Here is what "low information voters" don't understand. Trade agreements, and healthcare bills, are large and complex because you have to satisfy dozens if not hundreds of stakeholders all at once. There are so many different interests, public and private, that have something at stake in a healthcare bill or a trade agreement, that you want to corral all their interests in one giant document, then get them to sign off and be done with it.
The result is always going to be a bill, or an agreement, that is huge and multi-faceted and complex. But what is the alternative? What happens if you try to create a healthcare plan, or conduct international trade, without doing this?
What happens is you die the death of a thousand cuts. One of the most important aspects of a trade agreement is that, once all kinds of little things are nailed down, opportunities for political meddling and red tape are cut out. Without a trade agreement, you have politicians trying to run little games on dozens or hundreds or thousands of products, with lobbyists encouraging breaks for this or levies on that, which jams up the whole system.
It's the same thing with healthcare. Without a big healthcare bill that gets everybody signed onto one set of rules, one time, you get a chaos of interests and conflicts and lobbying that snarls everything up. If you don't hammer it all out at once - in a process that takes years because it's so complex - the alternative is to be permanently drowned in red tape and snarled in infinite strings of Christmas tree lights.

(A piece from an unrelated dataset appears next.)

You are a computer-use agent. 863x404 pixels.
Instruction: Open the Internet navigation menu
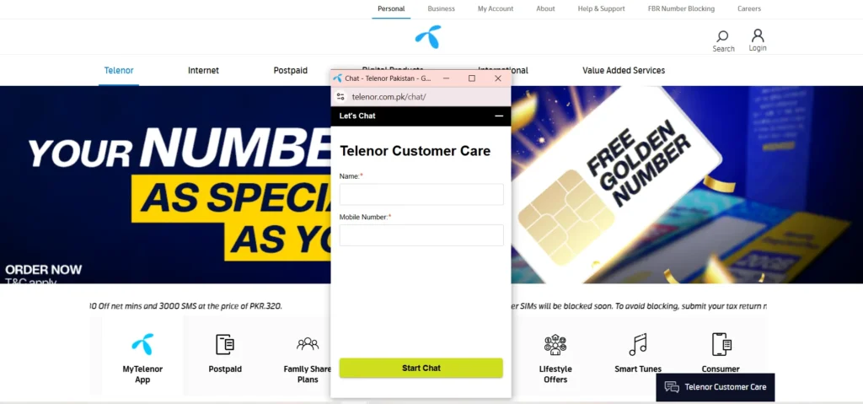coord(204,71)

The nature of this process explains why evil and stupid go hand in hand. Every trade agreement has trade-offs by necessity, which is how you get different parties to agree. And every healthcare bill will have things that aren't ideal, because you have to balance coverage with costs and budget realities.
So even a best-of-all worlds trade agreement or healthcare bill will have flaws and issues that critics can point to. And it will be big and hairy and complex not because it is badly designed, but because that is the nature of the thing, on the grounds it is better to get a wide array of interests nailed down all at once.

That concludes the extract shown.